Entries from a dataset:

* begin *

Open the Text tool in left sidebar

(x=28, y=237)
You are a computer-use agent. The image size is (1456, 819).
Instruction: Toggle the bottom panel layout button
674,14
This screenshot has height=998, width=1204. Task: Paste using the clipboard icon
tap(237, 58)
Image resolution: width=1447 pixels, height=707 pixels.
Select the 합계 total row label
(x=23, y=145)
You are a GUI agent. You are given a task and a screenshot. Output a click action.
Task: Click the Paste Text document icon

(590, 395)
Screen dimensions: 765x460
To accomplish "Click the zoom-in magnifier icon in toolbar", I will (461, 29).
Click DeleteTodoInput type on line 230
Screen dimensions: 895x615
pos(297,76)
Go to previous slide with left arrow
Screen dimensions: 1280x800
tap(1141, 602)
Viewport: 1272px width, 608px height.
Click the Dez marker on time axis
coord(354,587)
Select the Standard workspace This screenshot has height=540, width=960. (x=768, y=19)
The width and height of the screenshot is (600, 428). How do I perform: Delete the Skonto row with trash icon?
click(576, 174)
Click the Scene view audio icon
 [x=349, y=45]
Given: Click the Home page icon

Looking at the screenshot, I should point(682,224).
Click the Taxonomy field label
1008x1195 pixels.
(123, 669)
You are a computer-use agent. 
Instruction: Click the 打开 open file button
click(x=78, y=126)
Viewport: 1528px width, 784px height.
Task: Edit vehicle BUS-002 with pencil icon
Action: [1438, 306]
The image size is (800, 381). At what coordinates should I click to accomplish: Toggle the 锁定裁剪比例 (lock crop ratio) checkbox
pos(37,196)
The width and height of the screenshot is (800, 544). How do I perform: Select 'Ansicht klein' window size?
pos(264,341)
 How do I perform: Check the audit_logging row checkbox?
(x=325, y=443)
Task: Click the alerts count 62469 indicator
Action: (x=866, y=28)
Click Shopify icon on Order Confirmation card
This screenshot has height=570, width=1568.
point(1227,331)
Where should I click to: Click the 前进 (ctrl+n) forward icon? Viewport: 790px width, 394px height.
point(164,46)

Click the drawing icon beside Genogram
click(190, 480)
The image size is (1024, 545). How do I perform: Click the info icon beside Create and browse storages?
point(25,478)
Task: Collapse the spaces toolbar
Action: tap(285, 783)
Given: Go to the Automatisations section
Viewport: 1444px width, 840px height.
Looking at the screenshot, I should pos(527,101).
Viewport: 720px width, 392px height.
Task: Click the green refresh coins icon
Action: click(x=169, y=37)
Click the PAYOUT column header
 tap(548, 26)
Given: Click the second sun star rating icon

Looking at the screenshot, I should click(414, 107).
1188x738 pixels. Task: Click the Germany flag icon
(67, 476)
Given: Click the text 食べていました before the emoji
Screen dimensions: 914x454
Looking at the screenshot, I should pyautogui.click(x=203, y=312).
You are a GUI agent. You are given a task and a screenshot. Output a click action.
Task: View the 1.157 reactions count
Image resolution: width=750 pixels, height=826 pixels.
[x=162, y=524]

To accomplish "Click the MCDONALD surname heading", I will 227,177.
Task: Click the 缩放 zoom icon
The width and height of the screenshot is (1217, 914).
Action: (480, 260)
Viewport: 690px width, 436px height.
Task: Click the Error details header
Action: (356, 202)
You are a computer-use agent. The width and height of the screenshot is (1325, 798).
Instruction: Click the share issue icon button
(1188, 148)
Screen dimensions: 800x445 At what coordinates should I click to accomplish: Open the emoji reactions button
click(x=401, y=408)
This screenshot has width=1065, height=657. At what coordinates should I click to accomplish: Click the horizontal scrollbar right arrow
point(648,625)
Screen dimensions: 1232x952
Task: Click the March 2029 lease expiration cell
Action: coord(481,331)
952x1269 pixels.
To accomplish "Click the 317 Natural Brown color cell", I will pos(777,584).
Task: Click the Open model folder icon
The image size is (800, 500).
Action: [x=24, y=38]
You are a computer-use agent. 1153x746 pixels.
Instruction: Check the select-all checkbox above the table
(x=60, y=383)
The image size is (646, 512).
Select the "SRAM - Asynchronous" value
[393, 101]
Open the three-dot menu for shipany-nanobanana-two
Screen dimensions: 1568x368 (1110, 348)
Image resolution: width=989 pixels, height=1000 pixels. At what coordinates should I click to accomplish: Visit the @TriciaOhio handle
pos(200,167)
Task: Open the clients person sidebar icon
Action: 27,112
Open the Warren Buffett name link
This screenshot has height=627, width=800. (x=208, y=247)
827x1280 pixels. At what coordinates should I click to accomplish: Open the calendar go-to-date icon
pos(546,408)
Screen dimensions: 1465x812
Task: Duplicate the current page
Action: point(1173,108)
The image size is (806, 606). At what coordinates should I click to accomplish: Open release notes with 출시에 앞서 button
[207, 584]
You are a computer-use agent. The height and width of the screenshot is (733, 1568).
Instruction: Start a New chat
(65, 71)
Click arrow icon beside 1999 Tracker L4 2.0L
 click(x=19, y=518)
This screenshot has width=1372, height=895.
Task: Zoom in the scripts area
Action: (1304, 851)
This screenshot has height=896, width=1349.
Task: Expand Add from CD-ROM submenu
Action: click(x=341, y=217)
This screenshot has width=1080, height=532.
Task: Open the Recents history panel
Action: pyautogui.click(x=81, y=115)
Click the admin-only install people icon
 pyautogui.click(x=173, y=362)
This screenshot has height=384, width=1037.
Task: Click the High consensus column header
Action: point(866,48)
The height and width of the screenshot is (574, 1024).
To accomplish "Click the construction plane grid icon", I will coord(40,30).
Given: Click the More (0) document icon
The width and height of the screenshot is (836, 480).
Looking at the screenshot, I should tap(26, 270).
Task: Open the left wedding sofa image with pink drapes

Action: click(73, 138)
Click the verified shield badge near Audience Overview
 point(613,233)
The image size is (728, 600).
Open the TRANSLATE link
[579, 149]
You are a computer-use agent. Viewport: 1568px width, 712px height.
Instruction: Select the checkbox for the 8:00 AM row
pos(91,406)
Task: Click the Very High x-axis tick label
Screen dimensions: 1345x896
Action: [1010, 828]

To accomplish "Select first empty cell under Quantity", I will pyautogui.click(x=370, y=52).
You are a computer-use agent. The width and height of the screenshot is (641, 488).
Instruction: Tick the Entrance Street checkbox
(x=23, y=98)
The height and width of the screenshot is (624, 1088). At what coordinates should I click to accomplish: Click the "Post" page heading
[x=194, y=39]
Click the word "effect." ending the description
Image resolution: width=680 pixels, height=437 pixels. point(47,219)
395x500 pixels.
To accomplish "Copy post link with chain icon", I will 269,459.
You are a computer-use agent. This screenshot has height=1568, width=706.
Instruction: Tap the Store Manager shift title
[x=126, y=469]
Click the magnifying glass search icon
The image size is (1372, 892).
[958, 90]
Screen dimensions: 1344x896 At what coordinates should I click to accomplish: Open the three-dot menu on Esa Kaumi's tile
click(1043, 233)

* end *

• Problem statement
Lay out all the material above as a numbered list, one line per item, skipping any blank lines.

• Solution for this exercise
1. Open the Text tool in left sidebar
2. (x=28, y=237)
3. You are a computer-use agent. The image size is (1456, 819).
4. Instruction: Toggle the bottom panel layout button
5. 674,14
6. This screenshot has height=998, width=1204. Task: Paste using the clipboard icon
7. tap(237, 58)
8. Image resolution: width=1447 pixels, height=707 pixels.
9. Select the 합계 total row label
10. (x=23, y=145)
11. You are a GUI agent. You are given a task and a screenshot. Output a click action.
12. Task: Click the Paste Text document icon
13. (590, 395)
14. Screen dimensions: 765x460
15. To accomplish "Click the zoom-in magnifier icon in toolbar", I will (461, 29).
16. Click DeleteTodoInput type on line 230
17. Screen dimensions: 895x615
18. pos(297,76)
19. Go to previous slide with left arrow
20. Screen dimensions: 1280x800
21. tap(1141, 602)
22. Viewport: 1272px width, 608px height.
23. Click the Dez marker on time axis
24. coord(354,587)
25. Select the Standard workspace This screenshot has height=540, width=960. (x=768, y=19)
26. The width and height of the screenshot is (600, 428). How do I perform: Delete the Skonto row with trash icon?
27. click(576, 174)
28. Click the Scene view audio icon
29.  [x=349, y=45]
30. Given: Click the Home page icon
31. Looking at the screenshot, I should point(682,224).
32. Click the Taxonomy field label
33. 1008x1195 pixels.
34. (123, 669)
35. You are a computer-use agent. 
36. Instruction: Click the 打开 open file button
37. click(x=78, y=126)
38. Viewport: 1528px width, 784px height.
39. Task: Edit vehicle BUS-002 with pencil icon
40. Action: [1438, 306]
41. The image size is (800, 381). At what coordinates should I click to accomplish: Toggle the 锁定裁剪比例 (lock crop ratio) checkbox
42. pos(37,196)
43. The width and height of the screenshot is (800, 544). How do I perform: Select 'Ansicht klein' window size?
44. pos(264,341)
45.  How do I perform: Check the audit_logging row checkbox?
46. (x=325, y=443)
47. Task: Click the alerts count 62469 indicator
48. Action: (x=866, y=28)
49. Click Shopify icon on Order Confirmation card
50. This screenshot has height=570, width=1568.
51. point(1227,331)
52. Where should I click to: Click the 前进 (ctrl+n) forward icon? Viewport: 790px width, 394px height.
53. point(164,46)
54. Click the drawing icon beside Genogram
55. click(190, 480)
56. The image size is (1024, 545). How do I perform: Click the info icon beside Create and browse storages?
57. point(25,478)
58. Task: Collapse the spaces toolbar
59. Action: tap(285, 783)
60. Given: Go to the Automatisations section
61. Viewport: 1444px width, 840px height.
62. Looking at the screenshot, I should pos(527,101).
63. Viewport: 720px width, 392px height.
64. Task: Click the green refresh coins icon
65. Action: click(x=169, y=37)
66. Click the PAYOUT column header
67.  tap(548, 26)
68. Given: Click the second sun star rating icon
69. Looking at the screenshot, I should click(414, 107).
70. 1188x738 pixels. Task: Click the Germany flag icon
71. (67, 476)
72. Given: Click the text 食べていました before the emoji
73. Screen dimensions: 914x454
74. Looking at the screenshot, I should pyautogui.click(x=203, y=312).
75. You are a GUI agent. You are given a task and a screenshot. Output a click action.
76. Task: View the 1.157 reactions count
77. Image resolution: width=750 pixels, height=826 pixels.
78. [x=162, y=524]
79. To accomplish "Click the MCDONALD surname heading", I will 227,177.
80. Task: Click the 缩放 zoom icon
81. The width and height of the screenshot is (1217, 914).
82. Action: (480, 260)
83. Viewport: 690px width, 436px height.
84. Task: Click the Error details header
85. Action: (356, 202)
86. You are a computer-use agent. The width and height of the screenshot is (1325, 798).
87. Instruction: Click the share issue icon button
88. (1188, 148)
89. Screen dimensions: 800x445 At what coordinates should I click to accomplish: Open the emoji reactions button
90. click(x=401, y=408)
91. This screenshot has width=1065, height=657. At what coordinates should I click to accomplish: Click the horizontal scrollbar right arrow
92. point(648,625)
93. Screen dimensions: 1232x952
94. Task: Click the March 2029 lease expiration cell
95. Action: coord(481,331)
96. 952x1269 pixels.
97. To accomplish "Click the 317 Natural Brown color cell", I will pos(777,584).
98. Task: Click the Open model folder icon
99. The image size is (800, 500).
100. Action: [x=24, y=38]
101. You are a computer-use agent. 1153x746 pixels.
102. Instruction: Check the select-all checkbox above the table
103. (x=60, y=383)
104. The image size is (646, 512).
105. Select the "SRAM - Asynchronous" value
106. [393, 101]
107. Open the three-dot menu for shipany-nanobanana-two
108. Screen dimensions: 1568x368 (1110, 348)
109. Image resolution: width=989 pixels, height=1000 pixels. At what coordinates should I click to accomplish: Visit the @TriciaOhio handle
110. pos(200,167)
111. Task: Open the clients person sidebar icon
112. Action: 27,112
113. Open the Warren Buffett name link
114. This screenshot has height=627, width=800. (x=208, y=247)
115. 827x1280 pixels. At what coordinates should I click to accomplish: Open the calendar go-to-date icon
116. pos(546,408)
117. Screen dimensions: 1465x812
118. Task: Duplicate the current page
119. Action: point(1173,108)
120. The image size is (806, 606). At what coordinates should I click to accomplish: Open release notes with 출시에 앞서 button
121. [207, 584]
122. You are a computer-use agent. The height and width of the screenshot is (733, 1568).
123. Instruction: Start a New chat
124. (65, 71)
125. Click arrow icon beside 1999 Tracker L4 2.0L
126.  click(x=19, y=518)
127. This screenshot has width=1372, height=895.
128. Task: Zoom in the scripts area
129. Action: (1304, 851)
130. This screenshot has height=896, width=1349.
131. Task: Expand Add from CD-ROM submenu
132. Action: click(x=341, y=217)
133. This screenshot has width=1080, height=532.
134. Task: Open the Recents history panel
135. Action: pyautogui.click(x=81, y=115)
136. Click the admin-only install people icon
137.  pyautogui.click(x=173, y=362)
138. This screenshot has height=384, width=1037.
139. Task: Click the High consensus column header
140. Action: point(866,48)
141. The height and width of the screenshot is (574, 1024).
142. To accomplish "Click the construction plane grid icon", I will coord(40,30).
143. Given: Click the More (0) document icon
144. The width and height of the screenshot is (836, 480).
145. Looking at the screenshot, I should tap(26, 270).
146. Task: Open the left wedding sofa image with pink drapes
147. Action: click(73, 138)
148. Click the verified shield badge near Audience Overview
149.  point(613,233)
150. The image size is (728, 600).
151. Open the TRANSLATE link
152. [579, 149]
153. You are a computer-use agent. Viewport: 1568px width, 712px height.
154. Instruction: Select the checkbox for the 8:00 AM row
155. pos(91,406)
156. Task: Click the Very High x-axis tick label
157. Screen dimensions: 1345x896
158. Action: [1010, 828]
159. To accomplish "Select first empty cell under Quantity", I will pyautogui.click(x=370, y=52).
160. You are a computer-use agent. The width and height of the screenshot is (641, 488).
161. Instruction: Tick the Entrance Street checkbox
162. (x=23, y=98)
163. The height and width of the screenshot is (624, 1088). At what coordinates should I click to accomplish: Click the "Post" page heading
164. [x=194, y=39]
165. Click the word "effect." ending the description
166. Image resolution: width=680 pixels, height=437 pixels. point(47,219)
167. 395x500 pixels.
168. To accomplish "Copy post link with chain icon", I will 269,459.
169. You are a computer-use agent. This screenshot has height=1568, width=706.
170. Instruction: Tap the Store Manager shift title
171. [x=126, y=469]
172. Click the magnifying glass search icon
173. The image size is (1372, 892).
174. [958, 90]
175. Screen dimensions: 1344x896 At what coordinates should I click to accomplish: Open the three-dot menu on Esa Kaumi's tile
176. click(1043, 233)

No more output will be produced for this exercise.